Stored data
+===+
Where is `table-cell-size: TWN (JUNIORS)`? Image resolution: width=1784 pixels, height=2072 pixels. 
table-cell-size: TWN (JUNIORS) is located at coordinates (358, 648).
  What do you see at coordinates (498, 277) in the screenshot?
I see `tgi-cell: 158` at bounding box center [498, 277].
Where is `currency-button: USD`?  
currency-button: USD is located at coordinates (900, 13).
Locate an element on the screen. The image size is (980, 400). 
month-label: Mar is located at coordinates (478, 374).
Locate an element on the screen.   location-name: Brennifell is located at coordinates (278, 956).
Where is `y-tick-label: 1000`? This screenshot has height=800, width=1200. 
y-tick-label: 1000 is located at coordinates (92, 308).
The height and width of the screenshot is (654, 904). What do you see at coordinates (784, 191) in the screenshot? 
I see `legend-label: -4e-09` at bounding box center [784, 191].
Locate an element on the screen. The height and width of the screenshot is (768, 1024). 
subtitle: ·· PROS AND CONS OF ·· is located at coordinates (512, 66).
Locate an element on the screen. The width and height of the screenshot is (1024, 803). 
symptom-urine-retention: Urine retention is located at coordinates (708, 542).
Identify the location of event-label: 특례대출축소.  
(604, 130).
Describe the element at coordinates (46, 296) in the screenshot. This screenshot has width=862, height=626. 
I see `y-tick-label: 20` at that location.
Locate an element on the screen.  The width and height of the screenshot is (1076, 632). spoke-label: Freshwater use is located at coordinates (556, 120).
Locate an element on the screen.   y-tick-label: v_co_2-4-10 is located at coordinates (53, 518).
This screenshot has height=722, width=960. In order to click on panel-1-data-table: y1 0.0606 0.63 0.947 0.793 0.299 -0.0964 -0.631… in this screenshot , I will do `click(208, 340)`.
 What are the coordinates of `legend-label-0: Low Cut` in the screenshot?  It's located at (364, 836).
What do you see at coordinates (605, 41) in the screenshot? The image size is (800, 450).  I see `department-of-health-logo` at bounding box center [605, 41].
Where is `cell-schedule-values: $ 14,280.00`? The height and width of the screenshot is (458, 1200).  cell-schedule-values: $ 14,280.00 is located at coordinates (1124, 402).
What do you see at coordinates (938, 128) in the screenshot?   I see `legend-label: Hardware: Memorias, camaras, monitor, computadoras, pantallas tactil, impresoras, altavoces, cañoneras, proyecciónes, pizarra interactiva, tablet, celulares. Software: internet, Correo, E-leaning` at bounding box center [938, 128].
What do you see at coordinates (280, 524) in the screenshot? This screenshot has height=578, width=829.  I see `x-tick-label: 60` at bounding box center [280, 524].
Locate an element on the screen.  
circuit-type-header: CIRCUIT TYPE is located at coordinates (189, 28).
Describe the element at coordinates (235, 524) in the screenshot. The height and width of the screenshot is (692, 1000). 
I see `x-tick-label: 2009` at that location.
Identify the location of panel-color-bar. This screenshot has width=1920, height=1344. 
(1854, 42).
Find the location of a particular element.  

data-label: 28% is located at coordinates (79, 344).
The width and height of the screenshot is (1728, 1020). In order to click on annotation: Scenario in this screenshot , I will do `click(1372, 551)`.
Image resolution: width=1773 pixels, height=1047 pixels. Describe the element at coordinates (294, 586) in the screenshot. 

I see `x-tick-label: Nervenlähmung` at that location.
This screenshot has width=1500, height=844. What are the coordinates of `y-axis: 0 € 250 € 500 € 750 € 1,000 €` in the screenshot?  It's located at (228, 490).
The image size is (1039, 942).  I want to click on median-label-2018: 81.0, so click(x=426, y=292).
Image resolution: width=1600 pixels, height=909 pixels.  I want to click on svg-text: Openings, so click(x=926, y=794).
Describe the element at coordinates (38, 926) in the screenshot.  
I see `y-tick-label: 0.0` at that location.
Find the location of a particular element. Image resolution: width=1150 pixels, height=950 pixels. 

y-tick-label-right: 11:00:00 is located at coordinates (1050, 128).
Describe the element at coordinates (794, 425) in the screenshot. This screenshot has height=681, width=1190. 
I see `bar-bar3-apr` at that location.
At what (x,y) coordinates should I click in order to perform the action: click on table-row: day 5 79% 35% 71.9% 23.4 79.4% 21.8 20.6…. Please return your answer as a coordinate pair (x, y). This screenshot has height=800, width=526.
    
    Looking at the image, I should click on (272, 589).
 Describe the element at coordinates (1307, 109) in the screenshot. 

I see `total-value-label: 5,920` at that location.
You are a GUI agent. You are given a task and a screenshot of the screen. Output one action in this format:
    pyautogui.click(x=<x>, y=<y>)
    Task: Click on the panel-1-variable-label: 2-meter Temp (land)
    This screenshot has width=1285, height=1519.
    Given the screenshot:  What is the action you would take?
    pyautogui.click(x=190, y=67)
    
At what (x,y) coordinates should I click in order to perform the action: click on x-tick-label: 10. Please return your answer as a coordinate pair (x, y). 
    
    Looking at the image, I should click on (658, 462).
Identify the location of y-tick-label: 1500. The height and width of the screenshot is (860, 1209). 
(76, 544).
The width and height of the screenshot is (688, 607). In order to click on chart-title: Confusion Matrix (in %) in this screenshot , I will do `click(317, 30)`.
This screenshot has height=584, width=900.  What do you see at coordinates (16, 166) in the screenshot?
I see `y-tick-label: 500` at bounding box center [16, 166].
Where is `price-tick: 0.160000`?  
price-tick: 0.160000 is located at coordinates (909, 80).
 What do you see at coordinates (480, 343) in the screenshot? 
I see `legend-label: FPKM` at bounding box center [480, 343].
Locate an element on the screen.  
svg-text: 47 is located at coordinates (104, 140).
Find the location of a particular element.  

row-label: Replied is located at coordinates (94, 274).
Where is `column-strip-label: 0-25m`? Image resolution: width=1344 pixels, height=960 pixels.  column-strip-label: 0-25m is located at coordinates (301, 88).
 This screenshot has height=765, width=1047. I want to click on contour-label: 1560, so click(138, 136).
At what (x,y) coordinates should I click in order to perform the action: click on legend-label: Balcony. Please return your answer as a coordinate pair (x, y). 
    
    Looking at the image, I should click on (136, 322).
+===+
What the exercise asks:
Copy verbatim the lines of the records from the line containing "coordinates (53, 518)." through the line containing "This screenshot has height=722, width=960.", both included.

Task answer:
Locate an element on the screen.   y-tick-label: v_co_2-4-10 is located at coordinates (53, 518).
This screenshot has height=722, width=960. In order to click on panel-1-data-table: y1 0.0606 0.63 0.947 0.793 0.299 -0.0964 -0.631… in this screenshot , I will do `click(208, 340)`.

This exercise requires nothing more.